Steve Coogan said, "Whistle-blowers are vital to holding the powerful to account when they break the law or behave unethically. This applies in the corporate press as much as in other industries and in Government. Reporters who turn whistle-blower should be protected not punished.”
Mr Johnson’s investigative journalism recently helped phone hacking victims John Alford and Sienna Miller succeed in their civil claims against the newspapers. Alford won a six-figure settlement from the publisher of The News of the World and The Sun after a fake sting and unlawful information gathering. Mr Alford said:
‘Graham Johnson should never have been prosecuted never mind given a prison sentence, even if it was suspended. He has literally saved my life. By exposing corruption and lies, he has with others, helped clean-up newspapers. He is one of the best, most reliable and honest men I have ever met and I'm proud to call him a friend.’

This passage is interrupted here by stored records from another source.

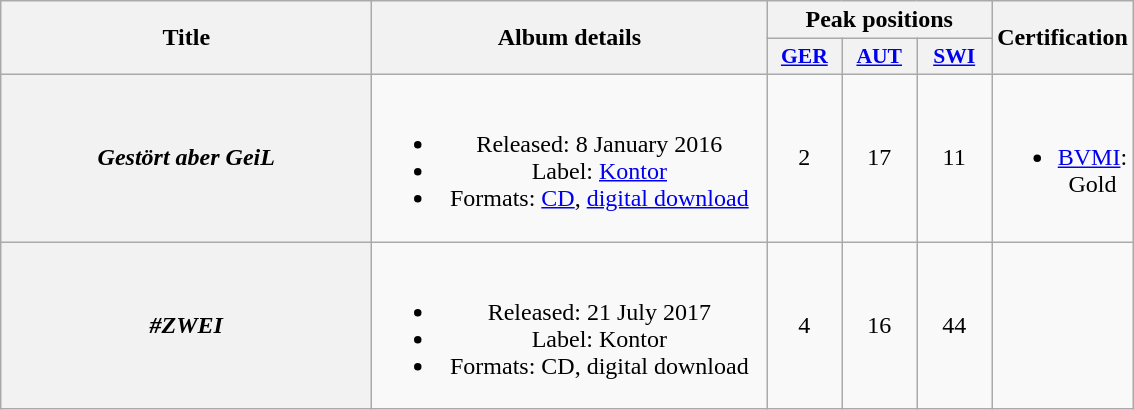
AUT [880, 57]
Released: 21 July 2017Label: KontorFormats: CD, digital download [570, 326]
17 [880, 158]
11 [954, 158]
Gestört aber GeiL [186, 158]
SWI [954, 57]
16 [880, 326]
Peak positions [880, 20]
4 [804, 326]
GER [804, 57]
Title [186, 38]
Album details [570, 38]
Released: 8 January 2016Label: KontorFormats: CD, digital download [570, 158]
Certification [1063, 38]
44 [954, 326]
#ZWEI [186, 326]
2 [804, 158]
BVMI: Gold [1063, 158]
Output the [x, y] coordinate of the center of the cell containing the given text.  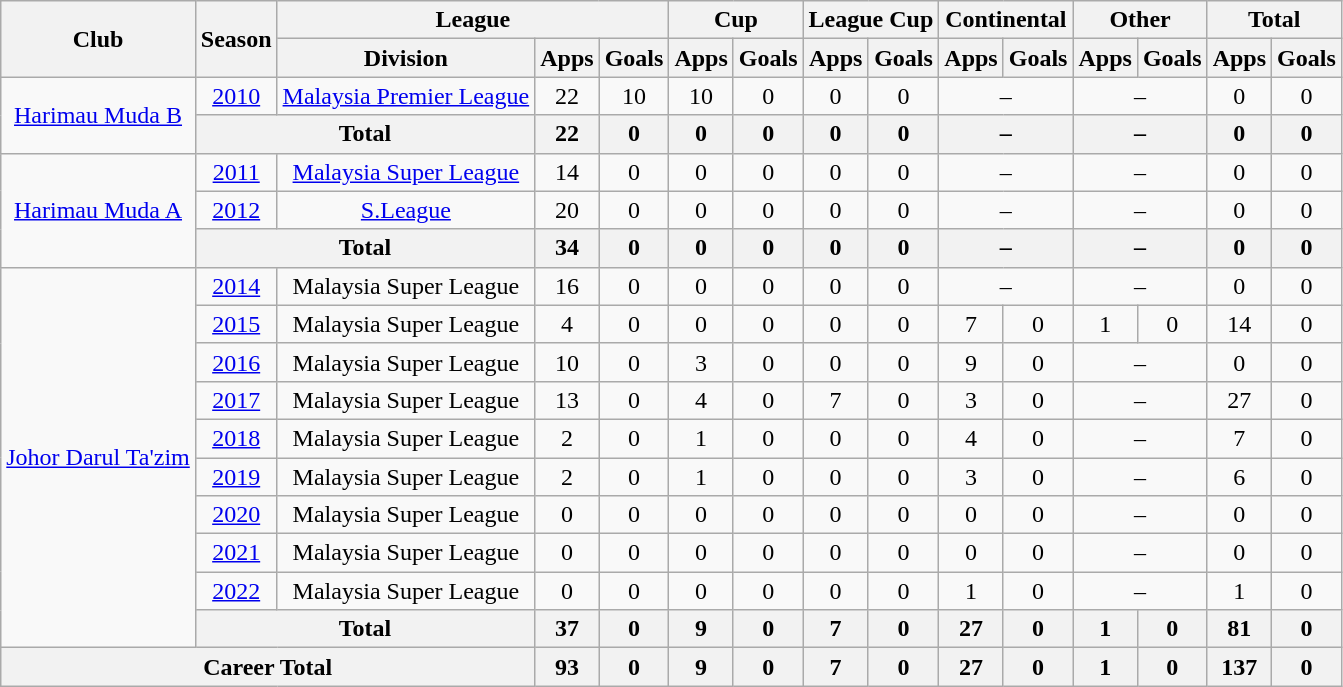
2022 [236, 591]
2015 [236, 324]
2016 [236, 362]
Malaysia Premier League [406, 96]
2012 [236, 210]
League [473, 20]
Harimau Muda A [98, 210]
2021 [236, 553]
Career Total [268, 667]
League Cup [871, 20]
Harimau Muda B [98, 115]
2014 [236, 286]
2011 [236, 172]
93 [567, 667]
137 [1239, 667]
6 [1239, 477]
20 [567, 210]
Continental [1006, 20]
2020 [236, 515]
2019 [236, 477]
16 [567, 286]
2017 [236, 400]
Season [236, 39]
Cup [736, 20]
Division [406, 58]
2010 [236, 96]
13 [567, 400]
Other [1140, 20]
Johor Darul Ta'zim [98, 458]
37 [567, 629]
Club [98, 39]
81 [1239, 629]
34 [567, 248]
2018 [236, 438]
S.League [406, 210]
Return (X, Y) of the center of cell containing provided text 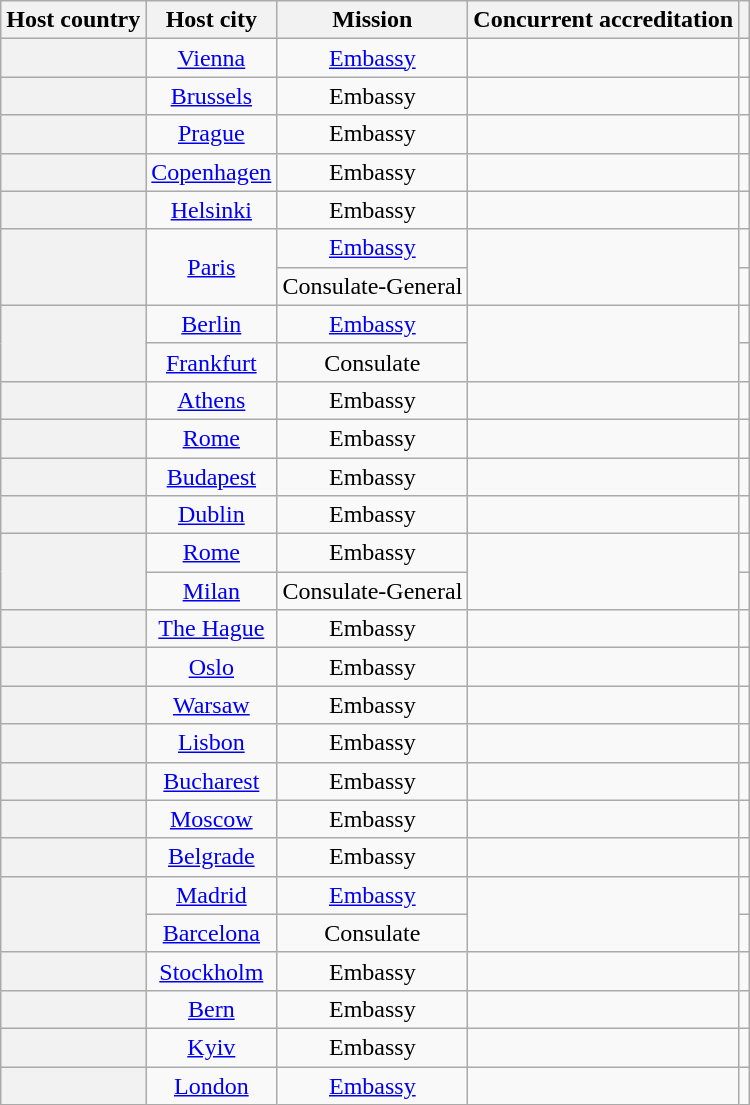
Lisbon (212, 743)
Belgrade (212, 857)
Vienna (212, 58)
Budapest (212, 477)
Host city (212, 20)
Prague (212, 134)
Berlin (212, 324)
Frankfurt (212, 362)
Moscow (212, 819)
Mission (372, 20)
Athens (212, 400)
Paris (212, 267)
Oslo (212, 667)
Kyiv (212, 1047)
Concurrent accreditation (604, 20)
Barcelona (212, 933)
Warsaw (212, 705)
Milan (212, 591)
Stockholm (212, 971)
Brussels (212, 96)
London (212, 1085)
Bucharest (212, 781)
Helsinki (212, 210)
Copenhagen (212, 172)
Bern (212, 1009)
The Hague (212, 629)
Dublin (212, 515)
Host country (74, 20)
Madrid (212, 895)
Provide the (X, Y) coordinate of the cell's center where the given text is located.  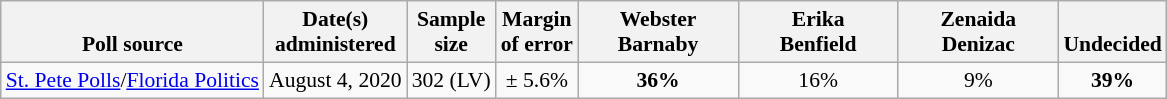
ZenaidaDenizac (978, 32)
ErikaBenfield (818, 32)
302 (LV) (452, 80)
39% (1112, 80)
Marginof error (537, 32)
Poll source (132, 32)
9% (978, 80)
Samplesize (452, 32)
August 4, 2020 (336, 80)
Date(s)administered (336, 32)
± 5.6% (537, 80)
Undecided (1112, 32)
16% (818, 80)
St. Pete Polls/Florida Politics (132, 80)
WebsterBarnaby (658, 32)
36% (658, 80)
Output the [x, y] coordinate of the center of the cell containing the given text.  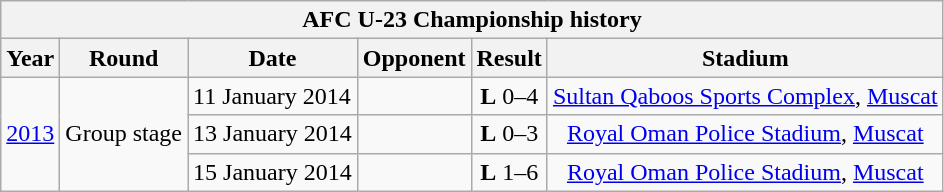
L 1–6 [509, 172]
15 January 2014 [273, 172]
Result [509, 58]
Sultan Qaboos Sports Complex, Muscat [745, 96]
Round [124, 58]
13 January 2014 [273, 134]
Year [30, 58]
L 0–3 [509, 134]
Opponent [414, 58]
Stadium [745, 58]
11 January 2014 [273, 96]
L 0–4 [509, 96]
Group stage [124, 134]
AFC U-23 Championship history [472, 20]
2013 [30, 134]
Date [273, 58]
Find where the given text appears and provide that cell's center as (x, y) coordinate. 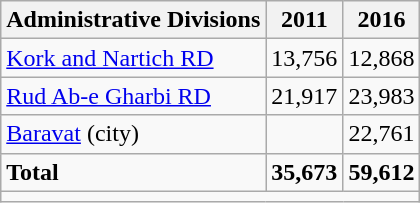
Administrative Divisions (134, 20)
2011 (304, 20)
59,612 (382, 172)
13,756 (304, 58)
Rud Ab-e Gharbi RD (134, 96)
23,983 (382, 96)
Total (134, 172)
Kork and Nartich RD (134, 58)
21,917 (304, 96)
2016 (382, 20)
22,761 (382, 134)
12,868 (382, 58)
Baravat (city) (134, 134)
35,673 (304, 172)
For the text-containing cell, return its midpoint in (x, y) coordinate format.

Mr Johnson’s appeal was also supported by academics in media ethics. For example, Brian Cathcart, Professor of Journalism at Kingston University London, said: 'The owners of the Mirror newspapers admitted four years ago that "a number of its senior employees, including executives, editors and journalists, condoned, encouraged or actively turned a blind eye to the widespread culture of unlawful information-gathering activities at all three of its newspapers for many years.” It is scandalous that a reporter who did the honourable thing and went to the police was given a criminal conviction, let alone a custodial sentence.’
Steve Barnett, professor of communications at the University of Westminster, said: ‘Journalism needs principled reporters who are prepared to blow the whistle on editors who push them into unethical behaviour. Graham was immensely brave in coming forward, despite no suspicion falling on him. It is profoundly unjust that he should be subjected to a suspended prison sentence while none of the senior editorial staff he implicated have been punished, despite all the evidence against them.’